Information below:

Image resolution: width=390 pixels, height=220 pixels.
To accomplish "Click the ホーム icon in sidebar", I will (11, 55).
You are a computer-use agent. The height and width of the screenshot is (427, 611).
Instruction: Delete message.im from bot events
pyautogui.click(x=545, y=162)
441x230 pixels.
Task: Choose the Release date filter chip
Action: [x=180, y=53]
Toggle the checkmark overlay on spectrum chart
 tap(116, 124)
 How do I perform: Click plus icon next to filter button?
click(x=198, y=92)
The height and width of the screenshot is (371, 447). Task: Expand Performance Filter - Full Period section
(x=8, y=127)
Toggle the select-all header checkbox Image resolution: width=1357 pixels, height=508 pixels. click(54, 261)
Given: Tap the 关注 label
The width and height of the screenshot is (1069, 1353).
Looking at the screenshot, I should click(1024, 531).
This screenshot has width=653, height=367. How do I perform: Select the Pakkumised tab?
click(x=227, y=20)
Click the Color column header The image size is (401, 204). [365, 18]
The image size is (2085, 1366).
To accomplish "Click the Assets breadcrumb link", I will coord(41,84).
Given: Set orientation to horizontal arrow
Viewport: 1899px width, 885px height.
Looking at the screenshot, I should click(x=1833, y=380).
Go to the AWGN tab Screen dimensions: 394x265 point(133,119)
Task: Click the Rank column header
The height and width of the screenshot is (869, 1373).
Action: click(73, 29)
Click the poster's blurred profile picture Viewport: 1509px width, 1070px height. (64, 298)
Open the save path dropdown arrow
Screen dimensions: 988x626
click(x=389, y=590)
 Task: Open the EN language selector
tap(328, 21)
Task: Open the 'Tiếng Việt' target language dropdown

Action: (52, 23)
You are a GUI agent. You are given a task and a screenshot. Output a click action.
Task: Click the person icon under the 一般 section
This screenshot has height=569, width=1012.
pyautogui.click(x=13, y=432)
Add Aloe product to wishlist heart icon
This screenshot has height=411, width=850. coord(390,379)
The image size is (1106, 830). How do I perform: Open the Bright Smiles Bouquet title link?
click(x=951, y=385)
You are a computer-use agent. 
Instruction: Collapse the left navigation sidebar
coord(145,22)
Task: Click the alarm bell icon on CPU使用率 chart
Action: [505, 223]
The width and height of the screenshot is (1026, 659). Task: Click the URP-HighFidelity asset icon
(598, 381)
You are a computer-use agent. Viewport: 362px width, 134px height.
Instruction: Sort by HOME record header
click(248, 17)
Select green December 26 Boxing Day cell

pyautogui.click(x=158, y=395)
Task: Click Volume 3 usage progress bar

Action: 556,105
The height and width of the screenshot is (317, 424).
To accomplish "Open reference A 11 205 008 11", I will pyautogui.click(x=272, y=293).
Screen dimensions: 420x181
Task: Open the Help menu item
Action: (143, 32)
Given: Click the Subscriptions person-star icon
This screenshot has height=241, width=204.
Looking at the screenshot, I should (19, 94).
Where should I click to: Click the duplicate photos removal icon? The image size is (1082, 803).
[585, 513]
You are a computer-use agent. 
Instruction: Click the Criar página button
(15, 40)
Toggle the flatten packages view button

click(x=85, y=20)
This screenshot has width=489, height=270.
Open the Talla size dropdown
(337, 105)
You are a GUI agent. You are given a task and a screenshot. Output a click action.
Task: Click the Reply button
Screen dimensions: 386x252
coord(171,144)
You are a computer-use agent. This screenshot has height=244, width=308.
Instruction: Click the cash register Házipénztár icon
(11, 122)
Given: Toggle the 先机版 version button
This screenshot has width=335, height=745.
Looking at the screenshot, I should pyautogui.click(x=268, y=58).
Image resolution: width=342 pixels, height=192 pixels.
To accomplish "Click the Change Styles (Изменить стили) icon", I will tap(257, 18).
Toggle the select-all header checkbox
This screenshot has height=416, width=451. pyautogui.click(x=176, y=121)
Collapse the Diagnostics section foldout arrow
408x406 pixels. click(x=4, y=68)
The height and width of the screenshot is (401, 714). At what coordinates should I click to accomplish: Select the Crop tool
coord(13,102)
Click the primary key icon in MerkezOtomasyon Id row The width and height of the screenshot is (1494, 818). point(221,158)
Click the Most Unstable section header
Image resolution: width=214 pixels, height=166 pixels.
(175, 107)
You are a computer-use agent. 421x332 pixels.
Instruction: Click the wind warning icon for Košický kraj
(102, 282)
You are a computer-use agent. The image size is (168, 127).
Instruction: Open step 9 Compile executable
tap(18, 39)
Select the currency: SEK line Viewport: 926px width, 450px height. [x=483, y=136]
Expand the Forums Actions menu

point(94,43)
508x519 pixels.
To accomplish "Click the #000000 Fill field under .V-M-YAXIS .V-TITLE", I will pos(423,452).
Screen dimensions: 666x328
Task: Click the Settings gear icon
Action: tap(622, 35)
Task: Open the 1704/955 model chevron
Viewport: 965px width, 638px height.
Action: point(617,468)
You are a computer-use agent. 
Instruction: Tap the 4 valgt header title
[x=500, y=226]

End of Information.

The lines to copy run from the first line of the entries to the line containing "You are a computer-use agent. The height"; copy them exactly and output nothing else.

_Problem solution_.
Image resolution: width=390 pixels, height=220 pixels.
To accomplish "Click the ホーム icon in sidebar", I will (11, 55).
You are a computer-use agent. The height and width of the screenshot is (427, 611).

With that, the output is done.